ASSIGNMENT
Filter the records below and copy every line containing the word "agent".

Collected data
┏━━
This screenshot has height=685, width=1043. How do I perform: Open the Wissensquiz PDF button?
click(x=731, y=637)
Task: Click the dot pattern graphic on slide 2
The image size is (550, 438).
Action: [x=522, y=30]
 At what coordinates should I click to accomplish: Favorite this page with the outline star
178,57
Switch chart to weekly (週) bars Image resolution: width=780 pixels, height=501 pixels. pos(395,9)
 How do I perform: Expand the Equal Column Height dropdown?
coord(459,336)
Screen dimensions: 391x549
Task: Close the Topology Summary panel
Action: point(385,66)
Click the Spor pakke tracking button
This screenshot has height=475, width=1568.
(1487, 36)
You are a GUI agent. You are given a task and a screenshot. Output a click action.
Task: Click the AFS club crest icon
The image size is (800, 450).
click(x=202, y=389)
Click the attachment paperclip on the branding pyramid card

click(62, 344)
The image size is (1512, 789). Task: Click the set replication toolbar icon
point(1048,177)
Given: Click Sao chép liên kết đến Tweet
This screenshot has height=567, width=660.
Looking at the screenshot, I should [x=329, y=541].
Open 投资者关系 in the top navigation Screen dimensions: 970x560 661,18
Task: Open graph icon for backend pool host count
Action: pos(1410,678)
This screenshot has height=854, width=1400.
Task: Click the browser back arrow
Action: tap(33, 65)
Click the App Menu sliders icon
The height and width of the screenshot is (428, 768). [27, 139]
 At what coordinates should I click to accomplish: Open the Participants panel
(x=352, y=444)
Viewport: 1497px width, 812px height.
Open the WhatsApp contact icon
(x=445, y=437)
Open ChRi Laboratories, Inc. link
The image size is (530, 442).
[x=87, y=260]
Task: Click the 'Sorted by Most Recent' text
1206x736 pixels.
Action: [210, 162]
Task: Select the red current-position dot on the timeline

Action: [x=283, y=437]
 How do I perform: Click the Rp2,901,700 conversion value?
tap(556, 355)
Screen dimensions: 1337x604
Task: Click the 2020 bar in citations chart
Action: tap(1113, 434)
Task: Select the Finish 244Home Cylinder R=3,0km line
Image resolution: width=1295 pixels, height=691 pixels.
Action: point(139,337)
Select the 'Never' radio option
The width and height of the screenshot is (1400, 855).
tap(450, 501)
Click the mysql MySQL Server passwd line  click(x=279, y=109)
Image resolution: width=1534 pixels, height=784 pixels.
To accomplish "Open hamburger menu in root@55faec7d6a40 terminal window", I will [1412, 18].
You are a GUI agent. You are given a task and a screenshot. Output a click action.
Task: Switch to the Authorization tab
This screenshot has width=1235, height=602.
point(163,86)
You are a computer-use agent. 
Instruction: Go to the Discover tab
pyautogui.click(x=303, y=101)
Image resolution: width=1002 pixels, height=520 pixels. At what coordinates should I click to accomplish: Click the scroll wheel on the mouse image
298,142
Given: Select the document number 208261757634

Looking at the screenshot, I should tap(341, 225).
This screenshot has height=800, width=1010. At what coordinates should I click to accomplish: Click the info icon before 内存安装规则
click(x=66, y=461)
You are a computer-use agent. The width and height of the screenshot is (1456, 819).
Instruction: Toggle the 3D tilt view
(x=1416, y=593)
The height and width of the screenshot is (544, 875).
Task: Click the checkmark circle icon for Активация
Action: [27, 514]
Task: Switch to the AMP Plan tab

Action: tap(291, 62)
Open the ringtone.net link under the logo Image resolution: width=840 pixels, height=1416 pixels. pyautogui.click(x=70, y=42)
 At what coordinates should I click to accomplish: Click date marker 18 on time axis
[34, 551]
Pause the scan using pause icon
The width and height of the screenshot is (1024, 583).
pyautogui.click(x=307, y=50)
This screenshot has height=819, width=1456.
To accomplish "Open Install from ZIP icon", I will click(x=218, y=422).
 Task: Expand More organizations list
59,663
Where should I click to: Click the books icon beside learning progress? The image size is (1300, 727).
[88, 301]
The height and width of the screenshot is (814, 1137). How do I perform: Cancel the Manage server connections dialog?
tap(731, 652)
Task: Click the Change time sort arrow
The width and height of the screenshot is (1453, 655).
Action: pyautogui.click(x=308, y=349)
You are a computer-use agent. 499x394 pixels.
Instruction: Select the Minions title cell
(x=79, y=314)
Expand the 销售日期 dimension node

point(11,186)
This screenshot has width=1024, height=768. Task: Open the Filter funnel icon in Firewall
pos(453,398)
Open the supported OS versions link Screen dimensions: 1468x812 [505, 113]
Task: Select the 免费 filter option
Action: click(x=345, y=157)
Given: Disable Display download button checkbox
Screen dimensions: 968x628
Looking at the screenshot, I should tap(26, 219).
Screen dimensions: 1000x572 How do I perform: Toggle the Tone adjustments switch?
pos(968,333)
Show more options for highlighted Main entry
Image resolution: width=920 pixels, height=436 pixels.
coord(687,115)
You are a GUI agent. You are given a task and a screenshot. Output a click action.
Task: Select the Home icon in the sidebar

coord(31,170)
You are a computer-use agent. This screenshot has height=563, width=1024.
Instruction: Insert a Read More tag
┗━━
YOUR SOLUTION
You are a GUI agent. You are given a task and a screenshot. Output a click action.
You are a GUI agent. You are given a task and a screenshot. Output a click action.
You are a computer-use agent. 
You are a computer-use agent. The width and height of the screenshot is (1456, 819).
You are a computer-use agent. 499x394 pixels.
You are a GUI agent. You are given a task and a screenshot. Output a click action.
You are a computer-use agent. This screenshot has height=563, width=1024.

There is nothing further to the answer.